Stated exercise 1:
Reproduce the portion of the migratory modelling guide starting at "On the top of" and ending at "for later referral.", swapping "box" for "field" wherever it occurs.
Stated exercise 2:
Extend the migratory modelling guide onward from its final sentence.

Text segment:
────────────────────────────────────────

An alternative approach is to build one model for all months or time periods and predict results from that single model for each month or time period.  An example of this single model migratory approach can be found in our migratory marine use case in R available here. This approach is useful when available occurrence data is not evenly distributed within each month.


Run an MM on EcoCommons in the BCCVL modelling wizard

On the top of the page click on “Analysis Hub” and then on “Modelling Wizards”. Under “Primary experiments” choose “Migratory Modelling Experiment”.




Step 1: Description tab



  • Enter the title of your experiment in the first box (e.g. January distribution of Greater Scooty Owl). 

  • (optional) You can also add a description of your experiment in the box below if you want to convey more information. Some researchers use this box to record their research questions or hypotheses for later referral.
  • Click “Next” at the bottom of the page.

Step 2: Occurrences tab


  • Select your pre-loaded migratory occurrence dataset formatted like this, which should include the columns: lat, lon & month by clicking on "+Select an occurrence dataset".

────────────────────────────────────────

Supplied material:
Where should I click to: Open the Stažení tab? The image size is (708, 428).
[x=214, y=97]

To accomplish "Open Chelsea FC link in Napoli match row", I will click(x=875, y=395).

────────────────────────────────────────

Written response 1:
On the top of the page click on “Analysis Hub” and then on “Modelling Wizards”. Under “Primary experiments” choose “Migratory Modelling Experiment”.




Step 1: Description tab



  • Enter the title of your experiment in the first field (e.g. January distribution of Greater Scooty Owl). 

  • (optional) You can also add a description of your experiment in the field below if you want to convey more information. Some researchers use this field to record their research questions or hypotheses for later referral.

Written response 2:
    Note: If you click this and you have no loaded species occurrence datasets you will need to visit the dataset page and upload the required data.
  • In the pop-up box select the dataset you wish to use in your migratory model. 
  • (optional) You can visualise your occurrence data by clicking the green eye icon next to your loaded data. 
  • Click "Next" at the bottom of the page.

Step 3: Absences tab


You can either upload absence data or pseudo-absence data, or select pseudo-absence data below. See SDMs in R module (Step-1)for alternative ways to generate pseudo-absence data.


  1. Uploaded true absence or pseudo-absence data labelled ‘lat’, ‘lon’, & 'month' with the same input values as the 'month' column in your occurrence data. Complete these steps:
  • Select “Yes” under the question of whether you have absence data.
  • Click on “+ Select an absence dataset”. 
  • In the pop-up box select the pre-loaded absence dataset you wish to use. 
  • (optional) You can visualise your absence data by clicking the green eye icon. 
  • Click “Next” at the bottom of the page.

      2. Generate Pseudo-absence data automatically; see here.

  • Select “No” under the question of whether you have true absence data.
  • You can change the pseudo-absence generation settings which will be used within each month or time period. 
  • Ratio absence to presence points e.g. 1 = 1:1 ratio, 2 = 2:1 ratio. 
  • Strategy to generate pseudo absence points; disk (with minimum and maximum distance to presence points), random within your extent, SRE (Surface Range Envelope – see here), 
  • Quantile is used for the ‘SRE” pseudo-absence generation strategy, which removes the most extreme values of the environmental space of your occurrence data.  The default is 0.025, which captures 95% of the values in the environmental space.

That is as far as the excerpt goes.